Last year I read Jim Kraus’ book The Dog That Saved Stewart Coolidge and liked it well enough. My 11-year-old son was totally drawn to the cover while I was reading and asked to read it too. Since the content was clean and there was nothing beyond his maturity level (even though it’s a book for adults), I let him. I really had him in mind when I accepted The Dog That Whispered for review, though I am a sucker for dog stories.

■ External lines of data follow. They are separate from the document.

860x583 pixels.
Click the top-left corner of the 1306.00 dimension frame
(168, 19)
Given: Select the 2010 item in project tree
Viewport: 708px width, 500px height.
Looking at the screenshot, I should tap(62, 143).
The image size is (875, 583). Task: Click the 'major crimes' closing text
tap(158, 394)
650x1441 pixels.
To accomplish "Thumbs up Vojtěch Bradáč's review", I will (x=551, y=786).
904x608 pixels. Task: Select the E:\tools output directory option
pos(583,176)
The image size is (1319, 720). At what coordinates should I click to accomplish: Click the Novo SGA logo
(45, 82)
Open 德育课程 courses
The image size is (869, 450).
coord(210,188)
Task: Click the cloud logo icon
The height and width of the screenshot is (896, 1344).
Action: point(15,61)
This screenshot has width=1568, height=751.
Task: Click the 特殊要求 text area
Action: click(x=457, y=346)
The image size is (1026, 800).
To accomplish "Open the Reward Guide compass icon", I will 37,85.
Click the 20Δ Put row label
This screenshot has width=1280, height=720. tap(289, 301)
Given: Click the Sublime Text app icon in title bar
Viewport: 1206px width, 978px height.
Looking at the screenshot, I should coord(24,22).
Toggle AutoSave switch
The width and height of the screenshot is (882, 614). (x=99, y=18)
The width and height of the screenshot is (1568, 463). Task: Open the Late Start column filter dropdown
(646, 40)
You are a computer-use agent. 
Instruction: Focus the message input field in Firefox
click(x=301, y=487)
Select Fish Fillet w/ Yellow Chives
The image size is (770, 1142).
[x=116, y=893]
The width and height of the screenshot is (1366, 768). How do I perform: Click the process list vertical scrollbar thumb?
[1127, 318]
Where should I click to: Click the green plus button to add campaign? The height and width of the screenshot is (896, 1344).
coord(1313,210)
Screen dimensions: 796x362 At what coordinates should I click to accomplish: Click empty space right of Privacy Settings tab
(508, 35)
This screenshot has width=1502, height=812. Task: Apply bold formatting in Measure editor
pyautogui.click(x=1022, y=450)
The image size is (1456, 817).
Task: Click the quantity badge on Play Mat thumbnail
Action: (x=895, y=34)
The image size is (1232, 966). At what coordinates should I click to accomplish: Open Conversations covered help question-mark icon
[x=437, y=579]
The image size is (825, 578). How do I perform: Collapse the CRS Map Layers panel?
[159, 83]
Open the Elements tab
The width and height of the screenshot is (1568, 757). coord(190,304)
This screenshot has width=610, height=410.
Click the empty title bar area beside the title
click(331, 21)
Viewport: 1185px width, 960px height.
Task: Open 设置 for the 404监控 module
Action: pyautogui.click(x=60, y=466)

I thought that this summary was done so well that I’m using it here:
Wilson Steele is a single professor and Vietnam veteran who likes living alone, insisting it’s too late for him to have a family. His mother disagrees. When she impulsively adopts a rescued black lab mix, she insists Thurman is special, and has whispered of the coming of grandchildren. Wilson brushes the notion off as fantasy. When his mother learns of her retirement community’s ‘no pets’ policy, she forces Wilson to take the lovable dog. Wilson notices Thurman’s growls do sound like words, but he knows he’s just projecting his own thoughts on the animal. If Wilson is talking to neighbors on their walks, and spending time with Emily, a widow with three children, it isn’t because Thurman encouraged him. After all, everyone knows dogs can’t talk…can they?
This was such a good story. Yes, I loved the idea of a dog who is looking after this lonely man, prodding him to begin to live, and I loved Wilson’s actual redemption story, but the idea of a dog truly being able to communicate just won my heart. There were a lot of characters and whether they appeared on 10 pages or 150, they were warm and fleshed out well, and added to Wilson’s story.
This novel has a slightly heavy element in dealing with Wilson’s burdens of the aftermath of war, but I am pleased that I can still pass it along to my 12-year-old to read as well.